Intanto, in una camera d’albergo, Mario Barwuah dorme un sonno tranquillo, appena scalfito da un sogno in cui tiene in mano la fototessera di uno sconosciuto, un nero, coperta di cenere. C’è caldo e c’è puzza di bruciato. Poi il sogno se ne va da dov’era venuto e Mario non sogna più niente. Avrebbe potuto dormire a casa. Avrebbe potuto andare a ballare di nascosto. Ma non aveva voglia. Meglio di no.

 

balooo

“Sveglia, cazzo, sveglia!” Sono le dieci e mezza di sera e lo stadio è mezzo vuoto. È una bella serata di primavera, qualcuno avrà preferito andare a passeggio. Oppure, più semplicemente, molti non avevano voglia di venire a vedere questa partita. L’urlo arriva dalla tribuna coperta. Violento, cattivo, esasperato. In campo, Mario Barwuah trotterella sulla fascia sinistra, vicino all’area di rigore. È stato appena anticipato da un difensore avversario che poi ha provato a far ripartire l’azione con un lancio lungo, ma l’ha svirgolato malamente e la palla è finita sugli spalti. In tribuna, l’uomo che ha appena imprecato, che è anche il proprietario del negozio di articoli da regalo, accartoccia il giornale e lo lancia verso il campo. La palla di carta non fa molta strada. Atterra poche file più in basso senza fare danni e senza che nessuno l’abbia seguita con lo sguardo. L’uomo, l’urlatore, il proprietario del negozio di articoli da regalo, chiude gli occhi e cerca di calmarsi. In campo, Mario Barwuah passeggia in mezzo ai difensori. Svogliato, nervoso.

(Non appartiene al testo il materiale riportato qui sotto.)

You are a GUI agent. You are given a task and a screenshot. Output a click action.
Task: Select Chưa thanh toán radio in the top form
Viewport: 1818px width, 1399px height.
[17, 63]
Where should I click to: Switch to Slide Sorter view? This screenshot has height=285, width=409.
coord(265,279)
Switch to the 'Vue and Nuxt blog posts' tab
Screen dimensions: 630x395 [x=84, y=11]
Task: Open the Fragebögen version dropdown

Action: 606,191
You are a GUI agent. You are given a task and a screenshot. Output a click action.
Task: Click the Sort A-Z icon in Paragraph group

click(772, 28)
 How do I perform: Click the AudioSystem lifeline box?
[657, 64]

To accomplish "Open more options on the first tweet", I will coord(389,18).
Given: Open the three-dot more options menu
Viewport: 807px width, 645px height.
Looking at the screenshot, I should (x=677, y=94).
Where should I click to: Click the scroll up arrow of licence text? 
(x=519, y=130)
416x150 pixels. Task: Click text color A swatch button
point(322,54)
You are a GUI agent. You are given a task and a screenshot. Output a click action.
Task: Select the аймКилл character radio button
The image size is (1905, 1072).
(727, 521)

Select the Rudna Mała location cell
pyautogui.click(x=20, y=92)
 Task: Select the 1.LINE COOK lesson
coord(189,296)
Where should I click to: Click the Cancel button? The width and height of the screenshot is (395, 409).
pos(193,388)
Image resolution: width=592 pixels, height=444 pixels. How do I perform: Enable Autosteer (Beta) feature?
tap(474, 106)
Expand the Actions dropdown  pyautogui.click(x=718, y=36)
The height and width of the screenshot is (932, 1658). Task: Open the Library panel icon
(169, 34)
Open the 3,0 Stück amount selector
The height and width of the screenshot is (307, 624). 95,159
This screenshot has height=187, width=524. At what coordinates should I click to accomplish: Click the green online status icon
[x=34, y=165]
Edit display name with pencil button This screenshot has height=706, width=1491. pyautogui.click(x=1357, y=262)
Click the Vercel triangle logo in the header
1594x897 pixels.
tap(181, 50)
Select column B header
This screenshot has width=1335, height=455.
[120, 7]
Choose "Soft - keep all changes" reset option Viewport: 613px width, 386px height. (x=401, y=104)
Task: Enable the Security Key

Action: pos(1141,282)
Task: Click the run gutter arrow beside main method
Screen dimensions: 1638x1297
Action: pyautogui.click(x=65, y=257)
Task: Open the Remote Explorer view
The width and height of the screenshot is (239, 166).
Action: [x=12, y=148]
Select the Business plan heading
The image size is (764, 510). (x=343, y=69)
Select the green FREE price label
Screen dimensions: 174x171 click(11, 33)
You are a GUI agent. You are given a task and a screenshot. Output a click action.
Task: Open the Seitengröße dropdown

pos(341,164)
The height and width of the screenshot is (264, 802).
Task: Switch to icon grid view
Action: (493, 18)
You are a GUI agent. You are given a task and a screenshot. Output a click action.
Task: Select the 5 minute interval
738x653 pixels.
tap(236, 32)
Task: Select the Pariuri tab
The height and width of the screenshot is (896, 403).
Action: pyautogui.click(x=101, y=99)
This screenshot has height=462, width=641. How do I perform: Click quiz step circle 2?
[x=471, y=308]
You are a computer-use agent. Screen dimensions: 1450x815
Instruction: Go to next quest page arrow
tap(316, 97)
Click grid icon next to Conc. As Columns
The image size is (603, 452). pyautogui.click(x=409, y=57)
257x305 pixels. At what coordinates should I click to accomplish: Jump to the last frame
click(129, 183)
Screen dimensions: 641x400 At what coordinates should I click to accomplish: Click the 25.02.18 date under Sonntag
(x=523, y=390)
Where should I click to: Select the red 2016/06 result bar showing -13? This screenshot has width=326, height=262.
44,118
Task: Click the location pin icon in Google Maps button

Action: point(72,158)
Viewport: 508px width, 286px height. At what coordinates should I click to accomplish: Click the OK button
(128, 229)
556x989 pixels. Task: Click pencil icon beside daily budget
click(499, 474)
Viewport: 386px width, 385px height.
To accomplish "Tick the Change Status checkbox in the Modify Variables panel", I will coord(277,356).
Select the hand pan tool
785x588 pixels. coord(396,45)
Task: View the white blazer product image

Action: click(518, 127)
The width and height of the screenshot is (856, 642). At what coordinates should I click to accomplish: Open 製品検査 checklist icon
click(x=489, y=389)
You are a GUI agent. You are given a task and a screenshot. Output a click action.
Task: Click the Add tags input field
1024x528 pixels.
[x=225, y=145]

La partita non è particolarmente importante. La prima posizione in classifica è lontana anche se non ancora irraggiungibile. Serve un mezzo miracolo ma oggi non sembra giornata di miracoli. Mancano pochi minuti alla fine, il risultato è bloccato. Mario Barwuah riceve palla, sempre sulla fascia sinistra. Si guarda intorno. Uno dei suoi compagni gli offre un appoggio semplice, un altro si inserisce alle sue spalle. Ma lui non li vede o non li vuole vedere. In mezzo all’area il secondo attaccante si sbraccia e chiede palla. Mario si accentra, fa un paio di finte senza troppa convinzione, alza la testa e tira da 45 metri. La palla si alza, prende velocità e poi si abbassa all’ultimo momento. Troppo tardi. Sorvola la traversa. In tribuna coperta, il proprietario del negozio di articoli da regalo ha un sussulto. Senza volerlo e senza rendersene nemmeno conto, pensa al suo lancio del giornale. Moscio, ridicolo. Poi scuote la testa e urla ancora “Che cazzo fai, negro, la devi passare!”. Mario non alza la testa. Gira le spalle alla porta e torna nella sua posizione preferita, a sinistra, defilato. Non visto, gli scappa un mezzo sorriso tra il prato e la sua testa bassa. “Di un soffio”, pensa.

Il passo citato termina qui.